On 03/03/2014 08:00 AM, Bernhard Voelker wrote:
On 03/03/2014 04:02 AM, Pádraig Brady wrote:
-h, --human-readable print abbreviated sizes in powers of 1024 (e.g. 1023M)
-H, --si print abbreviated sizes in powers of 1000 (e.g. 1.1G)
However, I still see 2 problems:
a) The reader doesn't know the code, and therefore doesn't know
that both numbers originate from a calculation based on the same
number:
True. I considered mentioning that, but the user doesn't really _need_
to know that. The more mathematically inclined will see it immediately,
but that's a small advantage and shouldn't be needed as we wanted these
descriptions to be meaningful in isolation anyway.
+ const int example_size = 1023*1024*1024;
I would be good to let the user know that.
b) Both numbers are suffixed with the one-character notation (M,G),
i.e. comparing that to the explanation of these below in the usage
text, the reader may be confused again:
SIZE is an integer and optional unit (example: 10M is 10*1024*1024). Units
are K, M, G, T, P, E, Z, Y (powers of 1024) or KB, MB, ... (powers of 1000).
So SIZE here refers to the _input_ argument mentioned previously in the --help.

################

What you are asked to do:
Answer these questions about the discussion of the size-printing options, using only what the text states.
(a) Which option prints abbreviated sizes in powers of 1000?
(b) Which one-character notations are the two example numbers suffixed with?
(c) In the usage text, which units are powers of 1024?

################

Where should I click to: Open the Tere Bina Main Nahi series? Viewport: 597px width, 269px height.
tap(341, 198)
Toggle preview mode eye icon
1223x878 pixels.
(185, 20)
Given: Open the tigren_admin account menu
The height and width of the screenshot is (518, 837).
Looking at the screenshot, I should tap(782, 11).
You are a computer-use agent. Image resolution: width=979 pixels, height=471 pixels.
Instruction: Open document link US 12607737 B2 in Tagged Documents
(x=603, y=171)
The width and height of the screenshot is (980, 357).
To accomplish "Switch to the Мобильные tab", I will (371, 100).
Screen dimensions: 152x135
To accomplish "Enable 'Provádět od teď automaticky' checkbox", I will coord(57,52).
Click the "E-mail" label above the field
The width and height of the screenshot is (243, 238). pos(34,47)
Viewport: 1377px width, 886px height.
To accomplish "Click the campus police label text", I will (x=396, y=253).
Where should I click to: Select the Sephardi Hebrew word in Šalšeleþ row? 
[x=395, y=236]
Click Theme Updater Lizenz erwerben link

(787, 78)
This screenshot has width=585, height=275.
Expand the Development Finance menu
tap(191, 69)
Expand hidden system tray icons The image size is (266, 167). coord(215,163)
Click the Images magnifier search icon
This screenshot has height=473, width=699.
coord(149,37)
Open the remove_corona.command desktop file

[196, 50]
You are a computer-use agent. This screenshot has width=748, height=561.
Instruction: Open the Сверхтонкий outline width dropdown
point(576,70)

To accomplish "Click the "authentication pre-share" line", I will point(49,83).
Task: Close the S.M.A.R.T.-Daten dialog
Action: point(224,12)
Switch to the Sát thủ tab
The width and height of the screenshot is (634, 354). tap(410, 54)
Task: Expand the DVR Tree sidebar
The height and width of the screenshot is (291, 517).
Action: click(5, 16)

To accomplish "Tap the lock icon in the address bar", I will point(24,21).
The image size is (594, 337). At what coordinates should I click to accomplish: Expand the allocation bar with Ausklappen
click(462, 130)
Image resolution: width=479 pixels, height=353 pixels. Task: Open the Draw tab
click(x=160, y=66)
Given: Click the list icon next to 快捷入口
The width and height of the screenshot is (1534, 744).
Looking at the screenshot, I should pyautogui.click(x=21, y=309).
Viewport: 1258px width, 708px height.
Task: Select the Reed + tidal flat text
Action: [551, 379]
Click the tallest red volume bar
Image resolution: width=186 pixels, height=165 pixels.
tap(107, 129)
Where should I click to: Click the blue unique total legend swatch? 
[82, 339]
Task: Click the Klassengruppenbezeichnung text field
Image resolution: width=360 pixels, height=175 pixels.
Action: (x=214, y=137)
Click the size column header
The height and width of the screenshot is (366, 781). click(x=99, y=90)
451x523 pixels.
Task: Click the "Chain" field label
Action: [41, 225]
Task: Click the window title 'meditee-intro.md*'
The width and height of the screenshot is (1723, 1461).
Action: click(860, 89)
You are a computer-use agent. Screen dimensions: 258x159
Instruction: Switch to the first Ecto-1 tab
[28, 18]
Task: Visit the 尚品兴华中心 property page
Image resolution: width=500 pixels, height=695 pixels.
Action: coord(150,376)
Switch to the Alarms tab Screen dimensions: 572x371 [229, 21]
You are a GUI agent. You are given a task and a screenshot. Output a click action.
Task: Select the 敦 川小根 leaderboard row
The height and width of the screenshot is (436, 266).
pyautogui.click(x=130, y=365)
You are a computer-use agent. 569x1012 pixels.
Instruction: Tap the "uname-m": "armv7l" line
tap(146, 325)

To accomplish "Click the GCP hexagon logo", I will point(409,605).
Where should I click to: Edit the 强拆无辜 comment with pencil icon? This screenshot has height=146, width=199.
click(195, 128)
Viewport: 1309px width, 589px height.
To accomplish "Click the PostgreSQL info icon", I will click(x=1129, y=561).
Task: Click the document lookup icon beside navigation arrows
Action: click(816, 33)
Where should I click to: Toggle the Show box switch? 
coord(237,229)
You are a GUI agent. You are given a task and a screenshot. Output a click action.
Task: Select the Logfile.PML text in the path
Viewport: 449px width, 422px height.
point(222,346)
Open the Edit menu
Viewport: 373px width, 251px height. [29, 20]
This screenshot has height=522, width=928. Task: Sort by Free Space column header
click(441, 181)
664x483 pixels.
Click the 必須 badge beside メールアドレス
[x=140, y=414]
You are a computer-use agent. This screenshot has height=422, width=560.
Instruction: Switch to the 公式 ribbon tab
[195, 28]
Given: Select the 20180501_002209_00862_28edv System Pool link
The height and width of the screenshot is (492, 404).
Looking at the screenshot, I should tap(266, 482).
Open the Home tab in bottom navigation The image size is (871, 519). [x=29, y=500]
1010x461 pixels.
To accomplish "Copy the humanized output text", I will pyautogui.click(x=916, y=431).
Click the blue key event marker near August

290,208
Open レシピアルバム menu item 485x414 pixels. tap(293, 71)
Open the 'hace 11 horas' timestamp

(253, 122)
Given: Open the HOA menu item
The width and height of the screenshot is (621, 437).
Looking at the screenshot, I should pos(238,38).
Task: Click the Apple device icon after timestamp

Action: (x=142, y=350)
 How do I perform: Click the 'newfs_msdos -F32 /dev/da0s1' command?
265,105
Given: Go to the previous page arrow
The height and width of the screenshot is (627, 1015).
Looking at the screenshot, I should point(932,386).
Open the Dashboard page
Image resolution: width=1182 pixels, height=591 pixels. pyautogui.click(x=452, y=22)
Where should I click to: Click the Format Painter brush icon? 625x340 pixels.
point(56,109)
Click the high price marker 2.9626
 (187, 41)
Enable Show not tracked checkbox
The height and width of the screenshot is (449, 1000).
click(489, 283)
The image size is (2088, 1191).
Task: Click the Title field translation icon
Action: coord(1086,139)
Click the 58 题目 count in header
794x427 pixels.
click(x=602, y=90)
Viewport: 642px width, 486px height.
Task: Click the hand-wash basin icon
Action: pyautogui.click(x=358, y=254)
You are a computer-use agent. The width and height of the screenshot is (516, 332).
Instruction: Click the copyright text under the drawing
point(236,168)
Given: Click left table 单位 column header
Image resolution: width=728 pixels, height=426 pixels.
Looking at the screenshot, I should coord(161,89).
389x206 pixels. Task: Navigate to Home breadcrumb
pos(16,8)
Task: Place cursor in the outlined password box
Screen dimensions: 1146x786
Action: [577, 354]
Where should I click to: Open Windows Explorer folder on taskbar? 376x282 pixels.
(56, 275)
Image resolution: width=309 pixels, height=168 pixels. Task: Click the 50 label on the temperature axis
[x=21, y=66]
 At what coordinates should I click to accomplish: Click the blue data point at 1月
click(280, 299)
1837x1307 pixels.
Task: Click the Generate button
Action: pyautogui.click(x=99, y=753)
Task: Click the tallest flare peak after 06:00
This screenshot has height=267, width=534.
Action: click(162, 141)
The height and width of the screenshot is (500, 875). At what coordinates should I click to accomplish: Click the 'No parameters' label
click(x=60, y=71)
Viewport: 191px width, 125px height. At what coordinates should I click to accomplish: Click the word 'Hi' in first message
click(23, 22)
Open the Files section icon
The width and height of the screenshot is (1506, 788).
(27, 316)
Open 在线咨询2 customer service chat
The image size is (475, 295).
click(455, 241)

################

Exercise output:
(a) -H, --si
(b) M and G
(c) K, M, G, T, P, E, Z, Y